Held Together, Still
My weekend was full, not in a busy running all over the place way, but in a warm and nourishing way.
On Sunday, I gathered with friends, colleagues, and co-conspirators. We came together to mark a shift in the work we’ve been doing—something closing, something else opening. We’ve known each other through so many roles, institutions, and affiliations. What struck me most was how these relationships have lasted long after we left the institutions, and that isn’t an accident. It’s been nearly nine years of showing up for one another, pouring into each other not just professionally, but with real care, especially during the tough seasons. We’ve been there for each other when babies were born, loved ones passed away, health challenges emerged, finding love, moving to new cities, and all the ways life comes at us.
The time together this weekend was also significant, as it fell on a particularly auspicious date on the calendar. We gathered on May 25, five years to the day since George Floyd was murdered. That day also happens to be African Liberation Day, a global call for unity and sovereignty across the African continent. And we were heading into Memorial Day, a holiday that owes its origins to the solemn act of African Americans in South Carolina in 1865, when they honored Union soldiers with flowers and a procession. And if you're from Brooklyn, this weekend also means DanceAfrica, a four-day festival of music, movement, and cultural celebration.
The space where we gathered, on Sunday, Grace Place, holds significance and a family legacy of its own. And honestly, I needed it this weekend, to step away from the headlines, the insane executive orders, and the constant scroll of bad news. I needed to remember what it feels like to be in spaces where laughter and smiles come easily. Where joy doesn’t mean that we are forgetting, but instead we’re refusing to be consumed.
This weekend reminded me: the work isn’t always about pushing back against what harms us, but it’s also about protecting what connects us. Relationships that can survive institutions, structures, and titles. Circles that don’t collapse under pressure. Communities where we don’t have to explain why we’re tired, because we already know.

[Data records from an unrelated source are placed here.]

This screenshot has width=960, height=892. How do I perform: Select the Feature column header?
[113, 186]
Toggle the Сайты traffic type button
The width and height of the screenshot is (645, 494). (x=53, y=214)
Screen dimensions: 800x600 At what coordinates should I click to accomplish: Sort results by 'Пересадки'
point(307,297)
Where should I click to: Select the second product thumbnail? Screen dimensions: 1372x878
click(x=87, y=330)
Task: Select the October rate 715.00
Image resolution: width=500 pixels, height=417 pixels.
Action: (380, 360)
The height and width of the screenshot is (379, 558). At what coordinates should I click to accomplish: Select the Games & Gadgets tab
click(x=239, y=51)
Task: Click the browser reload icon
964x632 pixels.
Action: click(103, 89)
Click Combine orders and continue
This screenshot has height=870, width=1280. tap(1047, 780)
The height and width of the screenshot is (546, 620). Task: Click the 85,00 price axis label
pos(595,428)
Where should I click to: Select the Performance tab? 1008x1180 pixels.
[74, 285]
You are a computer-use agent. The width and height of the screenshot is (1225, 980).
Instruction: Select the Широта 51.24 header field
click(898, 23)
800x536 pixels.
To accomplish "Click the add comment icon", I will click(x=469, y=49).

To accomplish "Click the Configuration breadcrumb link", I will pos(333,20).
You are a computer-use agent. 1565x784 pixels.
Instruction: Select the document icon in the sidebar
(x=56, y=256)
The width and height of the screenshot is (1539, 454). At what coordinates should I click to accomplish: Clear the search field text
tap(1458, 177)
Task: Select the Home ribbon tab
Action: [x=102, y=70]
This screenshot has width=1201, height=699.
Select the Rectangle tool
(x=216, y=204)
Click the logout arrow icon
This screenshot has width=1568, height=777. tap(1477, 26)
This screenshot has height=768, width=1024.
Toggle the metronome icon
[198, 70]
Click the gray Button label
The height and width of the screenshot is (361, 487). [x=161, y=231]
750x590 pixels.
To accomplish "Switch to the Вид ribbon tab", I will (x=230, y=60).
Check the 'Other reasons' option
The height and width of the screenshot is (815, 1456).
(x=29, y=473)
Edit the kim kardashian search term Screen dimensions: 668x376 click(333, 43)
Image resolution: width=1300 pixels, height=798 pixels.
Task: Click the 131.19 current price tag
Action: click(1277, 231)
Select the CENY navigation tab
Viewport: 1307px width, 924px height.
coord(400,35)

This weekend reminded me to stay in practice. To stay with my people. To stay grounded in our memory, culture, and shared values. We’re moving into June now. Haitian Heritage Month is coming to a close, and the year is nearly halfway gone. But I want to carry this energy forward, the energy of staying in community, on purpose.
As we approach the halfway point of 2025, what do you want to lean more into with intention, something that will sustain you in these challenging times?